Now the question is, can we generate every even number S = P * M (except the powers of two), using these four operations within these boundaries?
Odd numbers S are trivial, because every odd number can be expressed as the sum of its halves +/- 0.5, which of course are consecutive integers.
I would like to present a proof based on a simple recursive algorithm as follows:
Step 0:
Let d be the depth of recursion starting at one d = 1.
Let S be an integer for which we want to check if it can be expressed as a sum of two or more consecutive positive integers.
Let the result set R be an ordered list that starts as empty.
Step 1: If S = 1 then exit concluding S cannot be a sum of consecutive positive integers.
Step 2: If S is even then halve it S := S/2; Increment depth d := d + 2; and go back to step 1.
Step 3: Insert (S – d)/2 at the head the result set R.
Append (S + d)/2 at the end of the result set R.
Decrement depth d := d – 2.
If d > 0, repeat from step 3.
Step 4: The result set R now contains the list of consecutive integers we wanted.
The above algorithm can be run for every positive integer and only powers of two will exit at step 1.
What the algorithm does is basically extracting factors of two out of the number, then halving the remaining odd factor, which gives a midpoint for the series, and then building as many pairs of lowest and highest integers around that midpoint as needed.
I believe your algorithm is flawed.
For instance, begin at S = 60: d = 1; R = {}1: Continue (S = 6)2: S = 3; d = 33: R = {0, 3}; d = 13: R = {1, 0, 3, 2}end
Also, it only finds one solution, and to me implies that only one exists.
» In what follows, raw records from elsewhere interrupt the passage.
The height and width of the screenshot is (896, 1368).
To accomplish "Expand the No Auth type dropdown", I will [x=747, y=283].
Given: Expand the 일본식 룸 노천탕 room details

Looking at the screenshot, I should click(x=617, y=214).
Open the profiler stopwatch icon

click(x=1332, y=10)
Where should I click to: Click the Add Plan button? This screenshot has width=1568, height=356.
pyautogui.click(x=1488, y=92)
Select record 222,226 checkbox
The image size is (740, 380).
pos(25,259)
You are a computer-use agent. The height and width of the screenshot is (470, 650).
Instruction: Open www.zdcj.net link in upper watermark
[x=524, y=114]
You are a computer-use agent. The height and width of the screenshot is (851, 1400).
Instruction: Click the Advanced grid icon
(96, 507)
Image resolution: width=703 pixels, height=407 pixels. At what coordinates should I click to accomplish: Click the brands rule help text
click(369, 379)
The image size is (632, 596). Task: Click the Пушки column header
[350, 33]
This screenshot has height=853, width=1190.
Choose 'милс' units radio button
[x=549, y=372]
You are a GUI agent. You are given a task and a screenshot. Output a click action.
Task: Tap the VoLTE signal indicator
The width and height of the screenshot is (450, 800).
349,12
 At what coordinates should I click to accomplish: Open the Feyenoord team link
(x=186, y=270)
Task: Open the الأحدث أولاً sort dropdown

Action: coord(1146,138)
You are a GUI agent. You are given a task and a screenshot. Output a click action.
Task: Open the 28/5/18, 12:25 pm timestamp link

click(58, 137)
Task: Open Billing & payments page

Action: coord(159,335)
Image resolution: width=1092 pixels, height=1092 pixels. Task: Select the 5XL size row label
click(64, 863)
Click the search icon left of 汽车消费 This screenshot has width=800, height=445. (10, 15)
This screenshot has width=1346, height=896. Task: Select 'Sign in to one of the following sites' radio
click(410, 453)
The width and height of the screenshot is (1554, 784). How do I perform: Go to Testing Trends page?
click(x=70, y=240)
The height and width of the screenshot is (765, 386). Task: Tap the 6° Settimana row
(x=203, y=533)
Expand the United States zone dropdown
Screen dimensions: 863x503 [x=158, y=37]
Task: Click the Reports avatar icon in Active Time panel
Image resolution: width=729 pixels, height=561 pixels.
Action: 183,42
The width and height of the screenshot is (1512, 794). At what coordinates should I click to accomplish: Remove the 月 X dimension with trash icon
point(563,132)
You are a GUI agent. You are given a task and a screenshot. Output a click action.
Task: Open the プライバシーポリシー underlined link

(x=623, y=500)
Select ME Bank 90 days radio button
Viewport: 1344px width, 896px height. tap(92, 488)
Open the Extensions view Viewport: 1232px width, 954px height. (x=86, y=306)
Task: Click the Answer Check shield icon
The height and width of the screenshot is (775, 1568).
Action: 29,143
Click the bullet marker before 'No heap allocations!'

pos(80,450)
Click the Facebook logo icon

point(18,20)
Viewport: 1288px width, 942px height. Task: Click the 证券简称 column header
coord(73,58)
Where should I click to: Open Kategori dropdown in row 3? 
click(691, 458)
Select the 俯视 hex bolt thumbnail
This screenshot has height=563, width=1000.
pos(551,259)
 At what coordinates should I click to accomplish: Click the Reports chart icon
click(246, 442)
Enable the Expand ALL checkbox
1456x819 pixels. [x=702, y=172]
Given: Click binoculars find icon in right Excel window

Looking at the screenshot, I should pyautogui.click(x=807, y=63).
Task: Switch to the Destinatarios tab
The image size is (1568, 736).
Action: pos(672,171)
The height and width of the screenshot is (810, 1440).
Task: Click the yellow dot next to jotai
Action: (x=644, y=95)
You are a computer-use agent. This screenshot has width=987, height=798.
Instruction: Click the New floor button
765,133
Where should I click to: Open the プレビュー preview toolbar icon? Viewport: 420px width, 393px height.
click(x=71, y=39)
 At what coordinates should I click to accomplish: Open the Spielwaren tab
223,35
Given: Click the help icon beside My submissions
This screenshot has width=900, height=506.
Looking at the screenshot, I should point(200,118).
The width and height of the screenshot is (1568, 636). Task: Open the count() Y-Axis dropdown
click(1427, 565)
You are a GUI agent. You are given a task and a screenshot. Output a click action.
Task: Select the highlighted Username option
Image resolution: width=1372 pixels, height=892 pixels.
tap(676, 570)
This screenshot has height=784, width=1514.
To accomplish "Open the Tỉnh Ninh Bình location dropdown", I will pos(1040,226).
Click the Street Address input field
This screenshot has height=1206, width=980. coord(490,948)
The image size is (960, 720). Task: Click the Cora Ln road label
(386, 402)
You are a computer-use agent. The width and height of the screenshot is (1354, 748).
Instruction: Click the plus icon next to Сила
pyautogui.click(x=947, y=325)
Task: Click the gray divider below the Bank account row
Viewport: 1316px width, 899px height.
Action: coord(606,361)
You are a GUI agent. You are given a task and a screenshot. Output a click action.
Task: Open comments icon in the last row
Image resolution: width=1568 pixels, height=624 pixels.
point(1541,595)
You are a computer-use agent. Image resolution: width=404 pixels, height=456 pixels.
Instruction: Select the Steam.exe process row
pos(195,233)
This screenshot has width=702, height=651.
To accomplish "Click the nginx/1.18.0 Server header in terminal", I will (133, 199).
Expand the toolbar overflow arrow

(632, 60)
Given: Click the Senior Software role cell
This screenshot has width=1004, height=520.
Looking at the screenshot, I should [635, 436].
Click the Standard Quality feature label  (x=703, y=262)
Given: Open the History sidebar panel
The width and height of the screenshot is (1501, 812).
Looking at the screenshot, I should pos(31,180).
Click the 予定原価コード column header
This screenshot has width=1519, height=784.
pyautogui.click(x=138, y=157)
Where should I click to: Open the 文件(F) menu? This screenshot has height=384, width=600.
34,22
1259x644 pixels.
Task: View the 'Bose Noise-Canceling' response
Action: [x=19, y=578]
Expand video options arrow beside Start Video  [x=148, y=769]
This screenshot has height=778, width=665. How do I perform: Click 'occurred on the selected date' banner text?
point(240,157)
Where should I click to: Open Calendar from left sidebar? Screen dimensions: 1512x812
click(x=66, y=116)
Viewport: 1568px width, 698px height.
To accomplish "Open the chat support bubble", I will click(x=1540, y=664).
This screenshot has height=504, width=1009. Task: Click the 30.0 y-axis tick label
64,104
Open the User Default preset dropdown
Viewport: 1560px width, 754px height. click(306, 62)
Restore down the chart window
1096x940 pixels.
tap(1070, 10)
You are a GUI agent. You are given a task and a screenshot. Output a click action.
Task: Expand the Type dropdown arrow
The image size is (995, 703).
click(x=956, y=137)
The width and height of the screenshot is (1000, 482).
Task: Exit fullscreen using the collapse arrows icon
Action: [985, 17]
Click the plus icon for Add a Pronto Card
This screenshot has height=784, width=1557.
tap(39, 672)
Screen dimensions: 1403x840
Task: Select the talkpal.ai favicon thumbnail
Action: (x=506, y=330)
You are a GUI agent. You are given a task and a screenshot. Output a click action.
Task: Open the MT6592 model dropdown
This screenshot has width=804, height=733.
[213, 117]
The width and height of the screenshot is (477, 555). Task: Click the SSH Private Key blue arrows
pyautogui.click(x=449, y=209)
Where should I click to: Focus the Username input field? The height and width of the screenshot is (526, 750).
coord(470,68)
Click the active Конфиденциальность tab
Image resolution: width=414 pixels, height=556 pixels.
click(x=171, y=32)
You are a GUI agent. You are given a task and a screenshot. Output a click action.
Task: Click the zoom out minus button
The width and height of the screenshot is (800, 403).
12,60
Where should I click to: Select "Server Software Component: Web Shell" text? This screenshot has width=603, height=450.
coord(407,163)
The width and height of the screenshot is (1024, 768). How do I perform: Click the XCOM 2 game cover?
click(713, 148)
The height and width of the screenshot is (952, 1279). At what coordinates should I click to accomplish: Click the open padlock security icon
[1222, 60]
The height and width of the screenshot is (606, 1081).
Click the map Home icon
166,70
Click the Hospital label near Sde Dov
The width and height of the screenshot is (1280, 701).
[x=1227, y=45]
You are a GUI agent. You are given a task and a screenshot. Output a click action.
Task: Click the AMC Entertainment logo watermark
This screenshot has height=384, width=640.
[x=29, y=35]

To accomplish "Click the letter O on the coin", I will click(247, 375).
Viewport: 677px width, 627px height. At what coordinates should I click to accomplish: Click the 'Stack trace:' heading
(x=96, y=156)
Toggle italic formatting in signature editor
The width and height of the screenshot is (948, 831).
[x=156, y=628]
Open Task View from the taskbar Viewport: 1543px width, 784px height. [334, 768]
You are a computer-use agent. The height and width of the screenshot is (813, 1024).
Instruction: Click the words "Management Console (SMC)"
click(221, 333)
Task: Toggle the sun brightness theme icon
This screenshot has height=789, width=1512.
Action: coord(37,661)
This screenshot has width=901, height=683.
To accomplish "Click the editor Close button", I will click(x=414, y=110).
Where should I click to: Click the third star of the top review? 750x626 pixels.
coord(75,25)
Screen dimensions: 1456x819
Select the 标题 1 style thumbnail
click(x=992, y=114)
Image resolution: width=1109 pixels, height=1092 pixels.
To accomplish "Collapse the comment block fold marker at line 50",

There are many numbers for which there are multiple solutions (15 = 4 + 5 + 6 = 7 + 8).
Oh, you’re right. The depth was supposed to fan out exponentially, but now it only grows linearly… It’s a bug. The version in my head should still work, but yes, this version is flawed. Thanks for testing it! Let me go back fixing…
The fix is to at Step 2 increment d := (2 * d) + 1, instead of always adding 2. Decrement at step 3 remains the same. The “insert” should also happen in the middle of the result set, and the “append” to the tail-side of middle, for correct ordering. Then the solution otherwise works, but still does not observe the boundary conditions, so it could propose also zero or negative numbers.